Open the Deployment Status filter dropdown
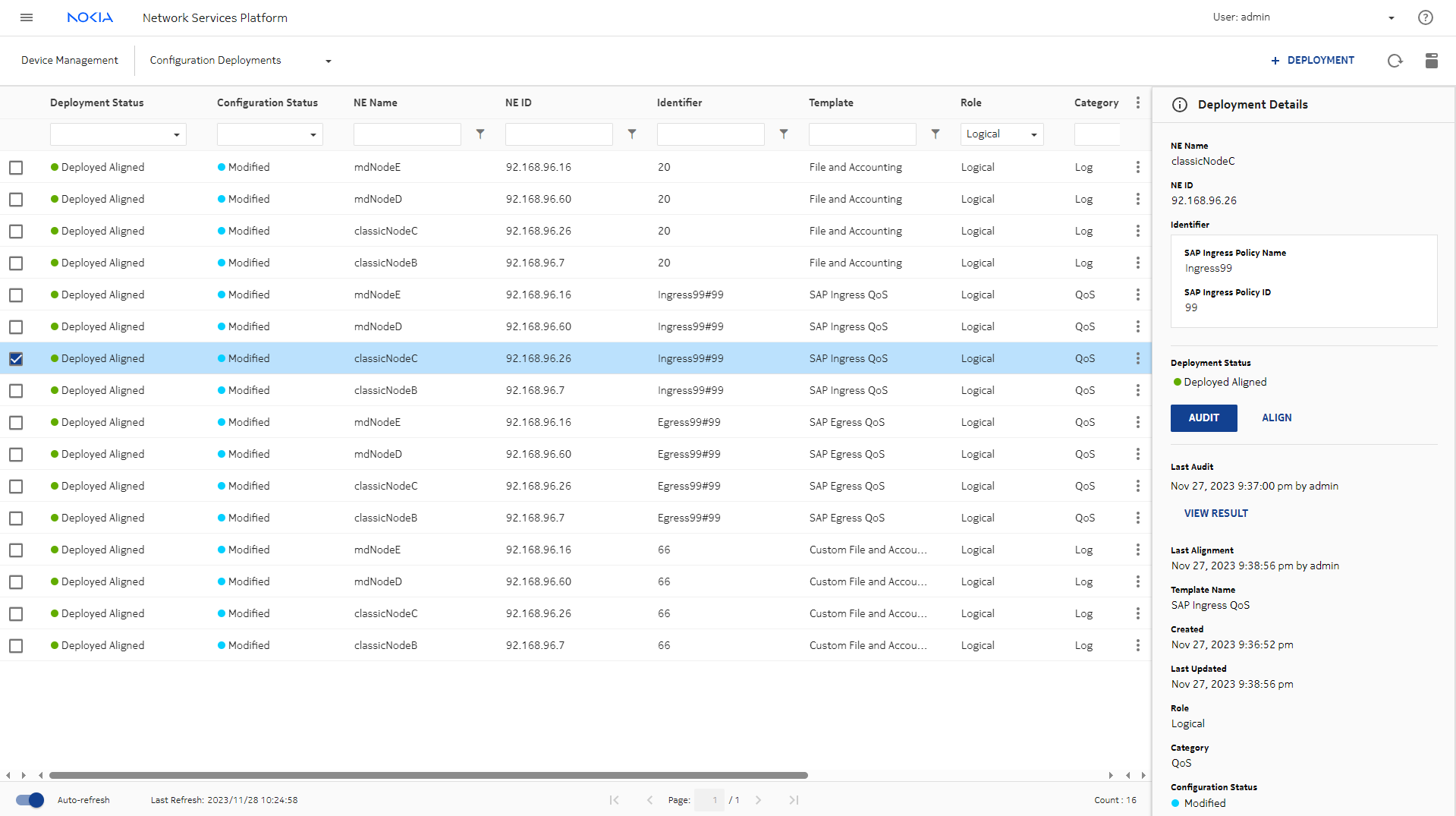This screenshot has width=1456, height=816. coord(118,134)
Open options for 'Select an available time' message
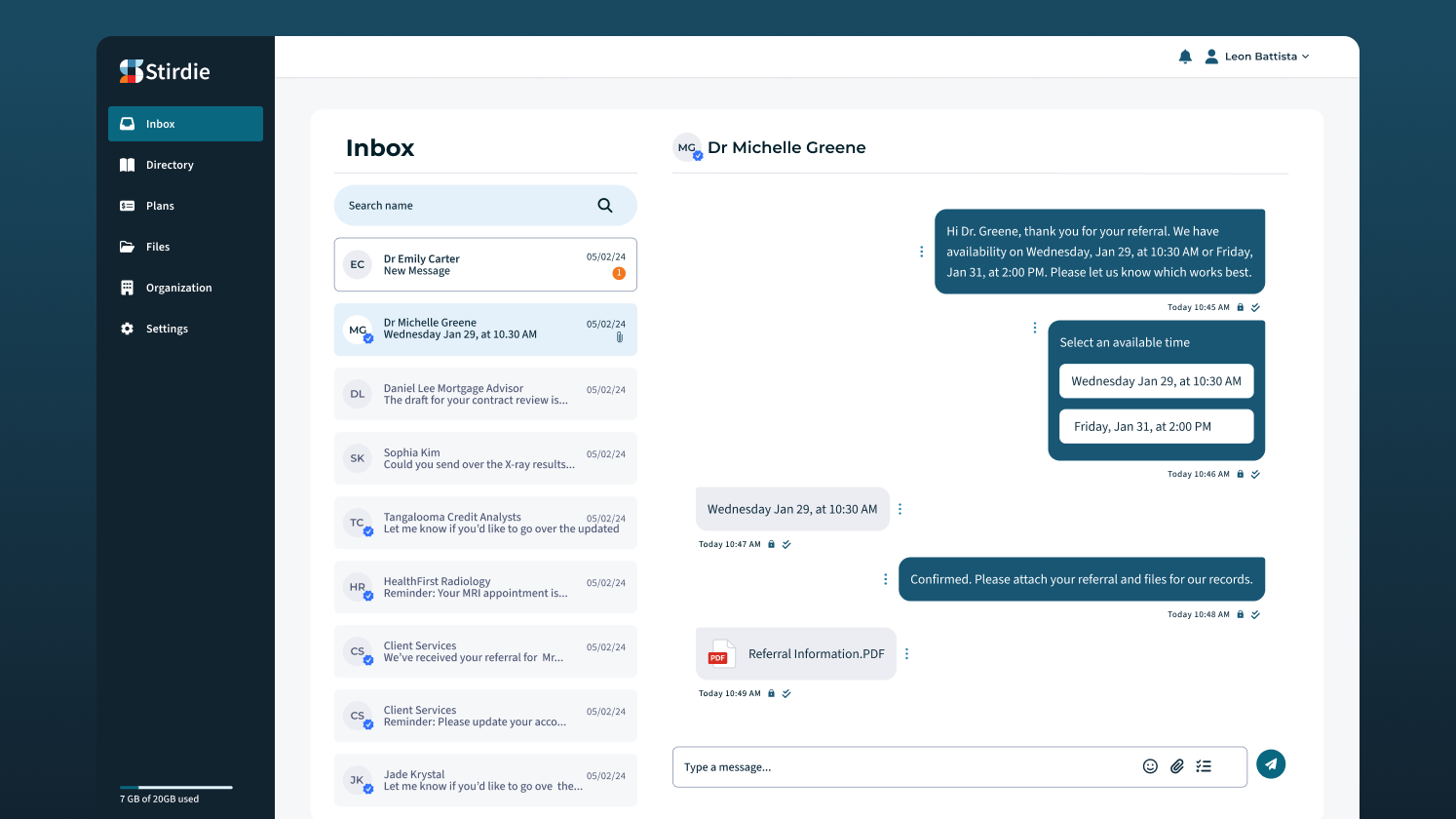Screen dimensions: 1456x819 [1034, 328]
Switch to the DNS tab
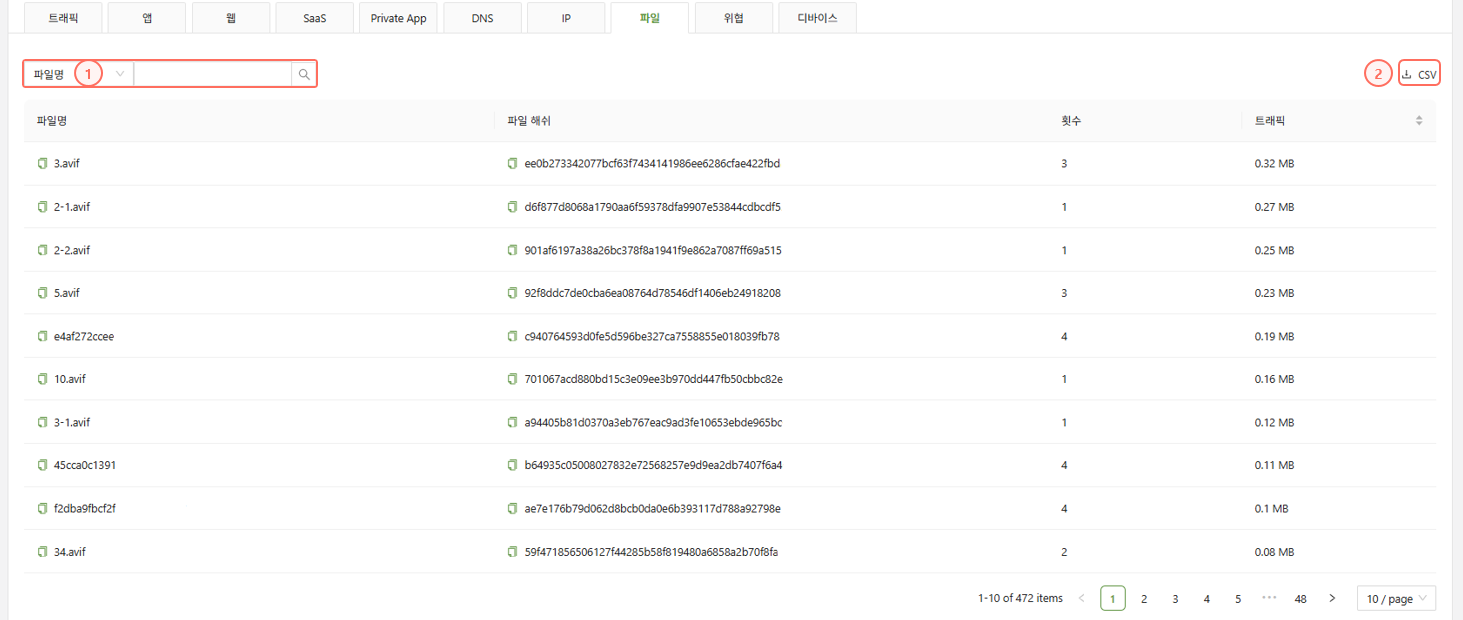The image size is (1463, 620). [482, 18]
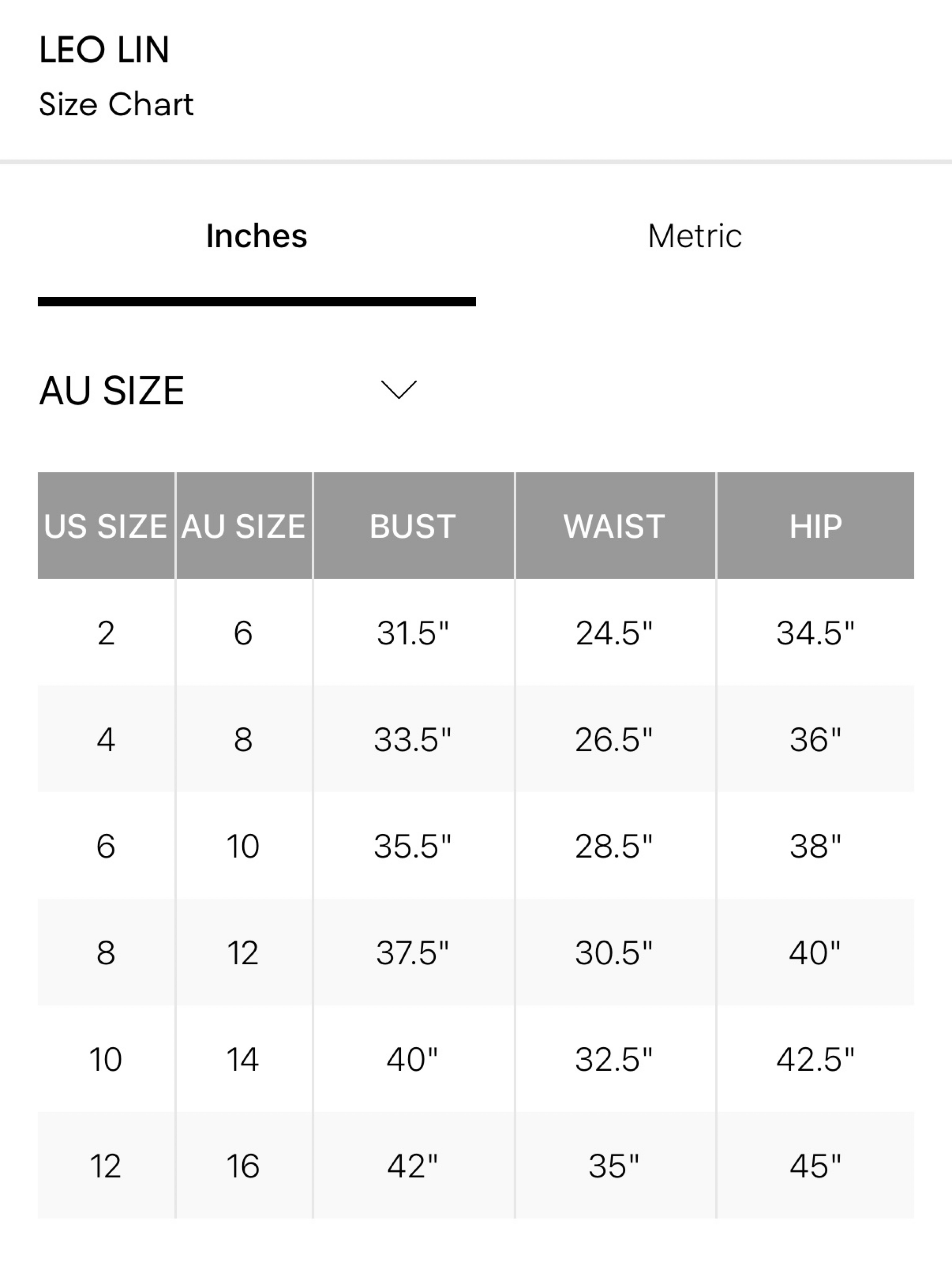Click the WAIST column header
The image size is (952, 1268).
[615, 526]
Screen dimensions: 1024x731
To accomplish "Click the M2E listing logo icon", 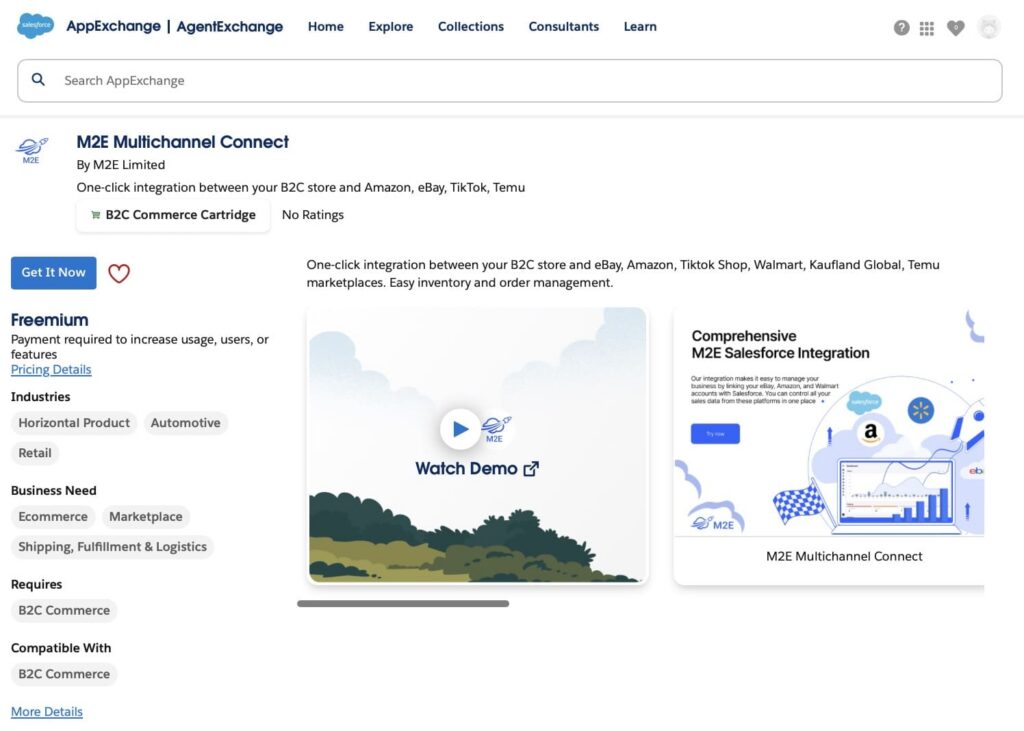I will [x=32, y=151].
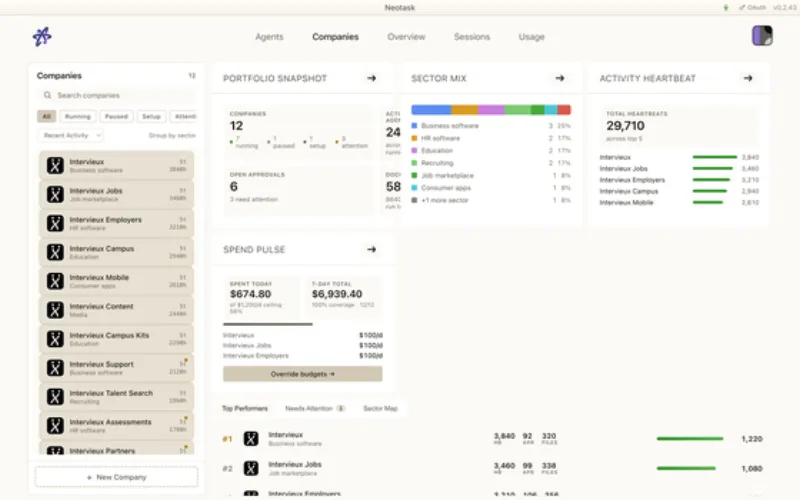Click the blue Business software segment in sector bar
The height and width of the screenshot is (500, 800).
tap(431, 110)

= = = = = = =

* **EXERCISE BRIEF**
Above are records; write out the lines from the one with "Open options for" down to the one with "Screen dimensions: 1024x731", exactly, leaving the pictures out.

* **RESPONSE**
Open options for 'Select an available time' message
Screen dimensions: 1456x819 [1034, 328]
Switch to the DNS tab
The image size is (1463, 620). [482, 18]
Click the WAIST column header
The image size is (952, 1268).
[615, 526]
Screen dimensions: 1024x731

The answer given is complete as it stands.